The author, Paulo Coehlo, is also a huge inspiration of mine. Guess what? He also uses a lot of symbolism in his storytelling.

As a creative person, music is my one regret. I wish I could play an instrument. The music I’m listening to often dictates my mood. I listen to all of it; I like it all. From DMX to Norah Jones to STP to Mariachi. My favorites are Lauryn Hill/ The Fugees, Weezer, Carole King, Incubus, Queen, old school country like Travis Tritt. We keep the Jack Johnson channel on a lot, none of us hate it.

When I’m in a creative funk, deadlines are often the only thing that can pull me out of it. If I have to do it, I will. If I'm not inspired, it's almost painful to try to create without a purpose.

When it comes to themes that shine through my work: religion, environmental justice, inequality, evolution, migration, emotion, politics. All of these are the stories of living things. I like to take those stories and tell them in a unique way, flipping the subject matter around; like using a tree to symbolize a saint being persecuted by technology.

I’m so lucky to have fallen into an amazing creative community here in Northwest Indiana. Most of them I know from the Mythos Zine / Green Door Books family. Melissa Washburn, Lori The Knife, Bearhead, Rachel Calderone, Rachel Garastik, David Lubarski and Eric Roldan from Promise You Arthouse; they’re my favs; Michael and Teresa from Green Door Books. Nick Gloom (and fam) and Casey King are fellow artists who I’ve been lucky enough to get to know over the last couple of years. Nick has this unique way of manipulating your feelings with his art and Casey pushes himself constantly and with such heartfelt simplicity. They are also genuinely supportive and kind. Alec Villarreal from Mythos has actually been the catalyst for all of these relationships and I'm unbelievably grateful.

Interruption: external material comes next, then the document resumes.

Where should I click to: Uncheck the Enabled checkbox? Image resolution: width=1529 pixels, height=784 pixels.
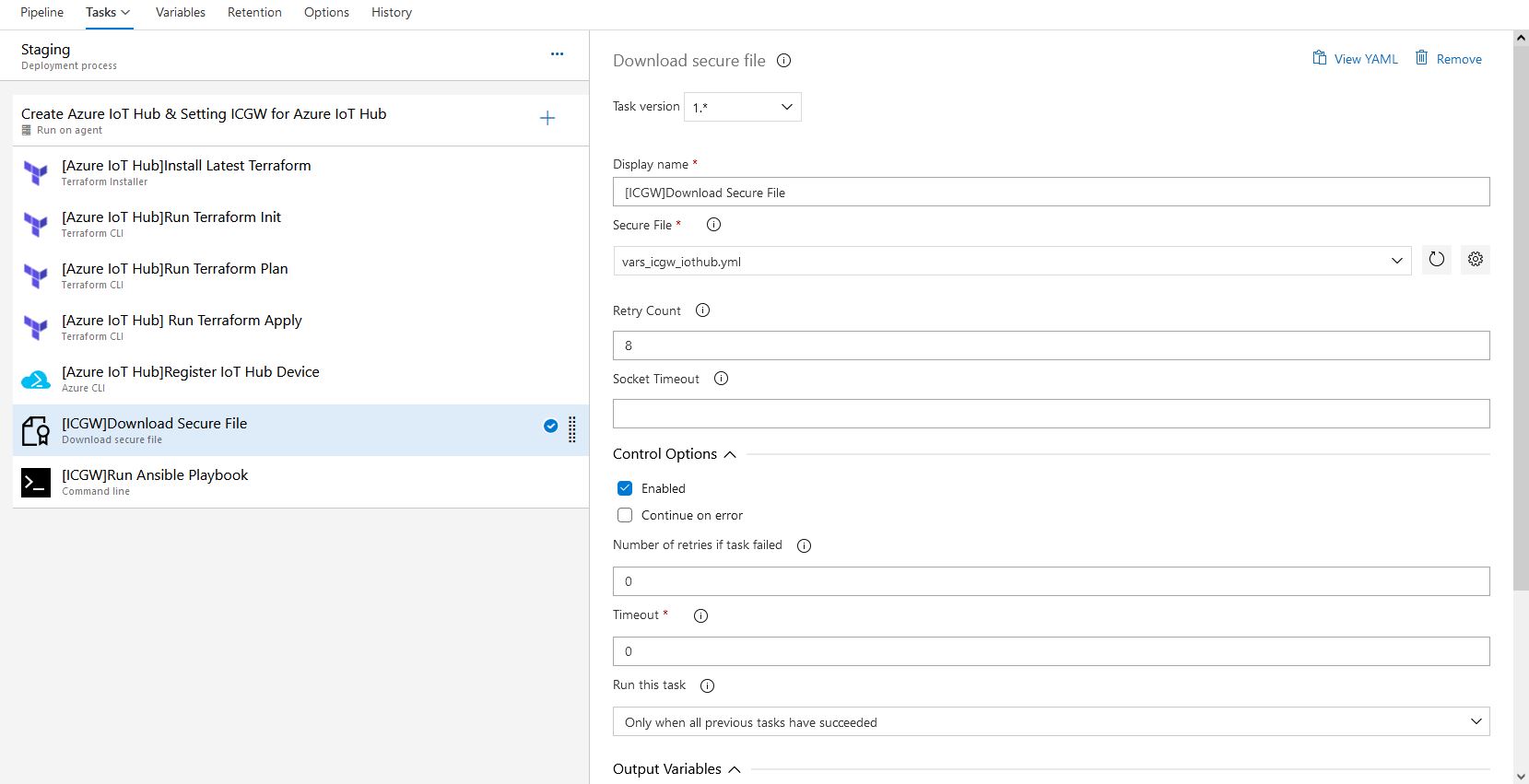pos(625,488)
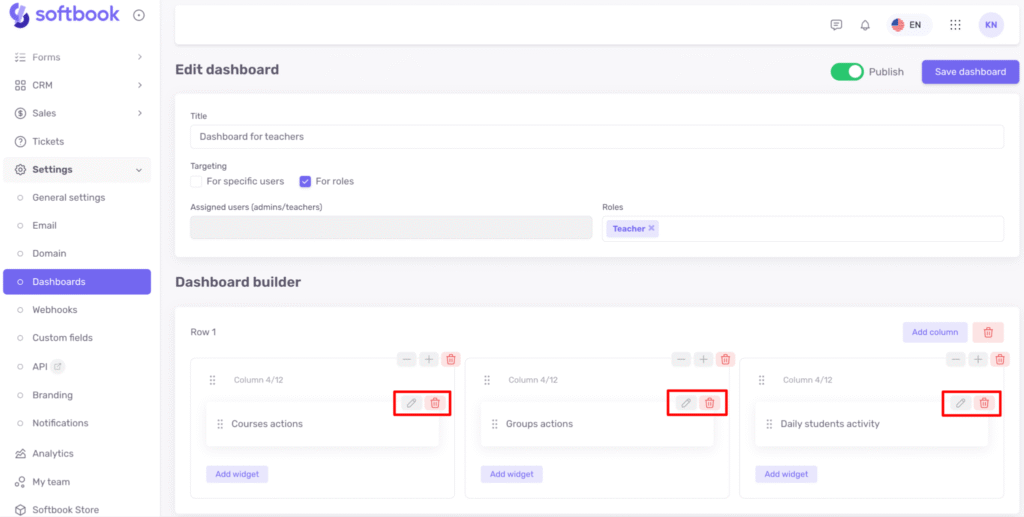Open the EN language selector

click(x=906, y=25)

I discovered that my mind worked differently when I was in kindergarten. We were coloring bunnies for Easter. Everyone started to color their bunnies with grays and browns. I started to make mine rainbow. My 5 year old classmates thought the rainbow was cool and followed my lead. At that time I was painfully shy. That is the first memory I have of someone paying attention to my creativity. It seems silly but after that moment, I never questioned my creative power. It's probably the only thing I have never questioned.

I want to be known for empowering people to find commonality with those who are unlike them. I want to build connections and to break down the barriers of communication. Whether it be the natural world, religion, history or your neighbor, I want to be known for inspiring people to explore the unfamiliar.

My name is Jessica Haug. I am an artist living my life, working, creating and loving in Highland, IN.